By taking precautions, you can remain in control of your vehicle even in dire situations. Take your time, be patient and pull over if conditions are bad enough.
Car Proof has a few tips that can help keep you safer:
First and foremost, slow down! By reducing your speed, you’ll have more time to react if another car loses control or you encounter a deep spot of water. You’re more likely to lose control yourself if you are driving too fast.
When you know you’ll be driving in rainy conditions, allow for extra travel time from your reduced driving speed and traffic generally moving slower. Be patient.
Turn on your headlights if your windshield wipers are on. It’s not just a safety tip, it’s Louisiana law! Your headlights help you see better and allow other motorists to see you better. However, avoid using your high beams.
If it hasn’t rained for a while, then keep in mind that the road could be extra slippery from accumulated engine oil and grease buildup. When they combine with rain, they create a slick covering on the road that takes a little time to wash away.
If you come across a large or deep puddle, don’t drive straight through it. Try to drive around it (but be cautious of other vehicles or curbs) or turn around and take a different route. Don’t risk driving through it and striking a deep pothole or splashing water up into your car’s electrical system.
After you do drive through a large puddle, tap the brake pedal lightly to help dry your rotors.
Don’t drive through running water. The water could be deeper than you think, and it could be moving with more force than you think. Water with a current has the power to push your vehicle around or even take it away. Remember the phrase, “Turn around, don’t drown.”
Brake earlier and with less pressure than you’d use in normal conditions. Doing so will add more stopping distance between the driver in front of you and yourself. This will also give the driver behind you a heads-up that you’re slowing down. It’s a good rule of thumb to keep more than three seconds of distance between you and the car you’re following in bad weather.
Beware of hydroplaning, when your vehicle actually moves on top of the water and has very little or no contact with the ground. When this happens, you lose or significantly reduce your traction. If it happens, don’t make any sudden motions.
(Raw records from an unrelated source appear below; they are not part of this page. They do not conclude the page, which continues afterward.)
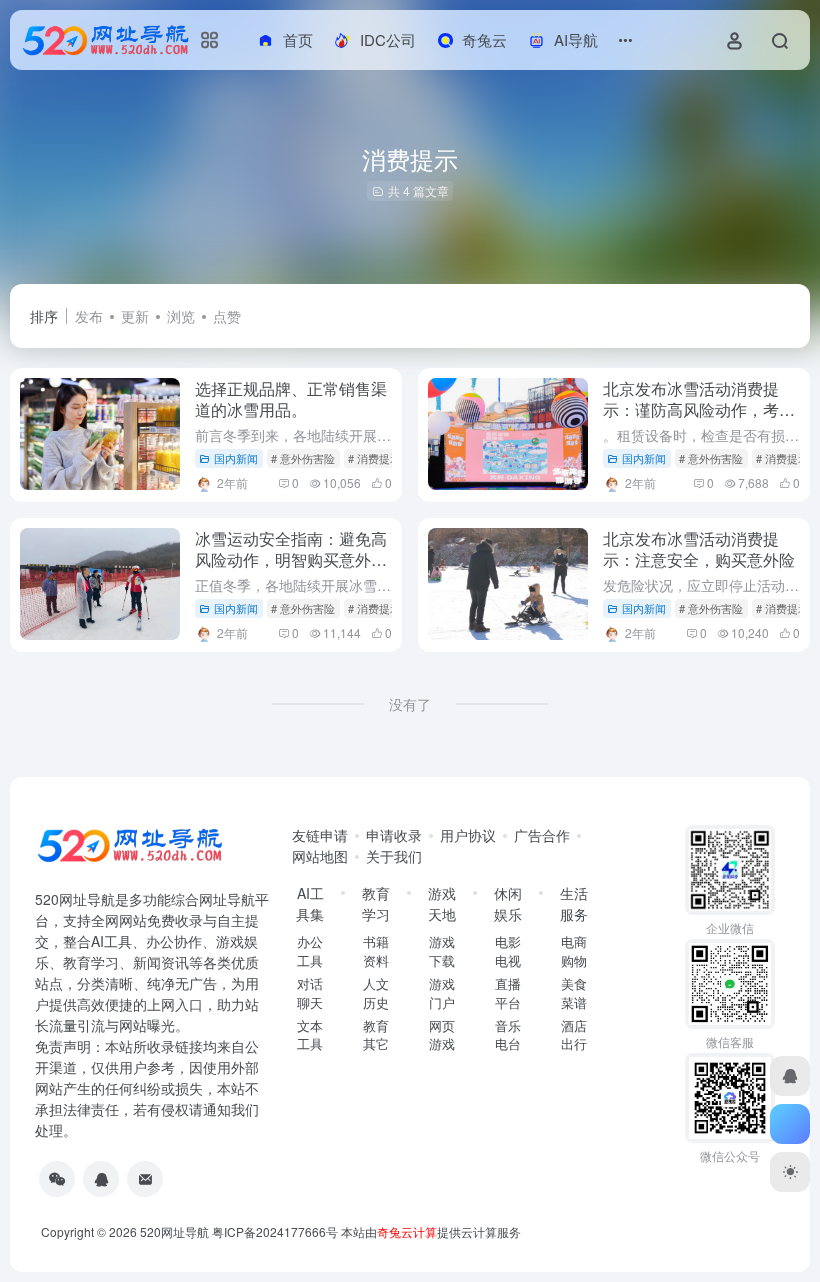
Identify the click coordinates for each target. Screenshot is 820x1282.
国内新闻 (236, 458)
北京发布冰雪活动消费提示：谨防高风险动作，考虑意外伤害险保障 (699, 409)
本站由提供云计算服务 (431, 1231)
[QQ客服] (101, 1179)
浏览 (181, 316)
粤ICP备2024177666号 (276, 1231)
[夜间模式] (790, 1172)
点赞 (227, 316)
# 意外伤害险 (303, 458)
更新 (135, 316)
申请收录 (394, 835)
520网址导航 (174, 1231)
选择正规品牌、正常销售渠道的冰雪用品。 (291, 399)
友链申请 (320, 835)
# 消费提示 (374, 458)
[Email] (145, 1179)
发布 (89, 316)
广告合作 (542, 835)
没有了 (410, 704)
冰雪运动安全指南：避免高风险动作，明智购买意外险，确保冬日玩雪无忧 (291, 559)
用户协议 (468, 835)
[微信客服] (57, 1179)
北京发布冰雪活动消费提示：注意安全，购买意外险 (699, 549)
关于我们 (394, 856)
The best thing to do is to keep calm, take your foot off the gas pedal and then steer straight in the direction you want to go.
Keep your distance from large trucks or buses – the spray from their tires can block your vision and make it extremely difficult to see. Avoid passing them, but if you absolutely have to, make the pass as quickly as you safely can.
If the rain is coming down so hard that you can’t see anything, find a safe spot to pull over and wait for it to stop. Turn on your hazard lights so other cars can see that you’re on the side of the road.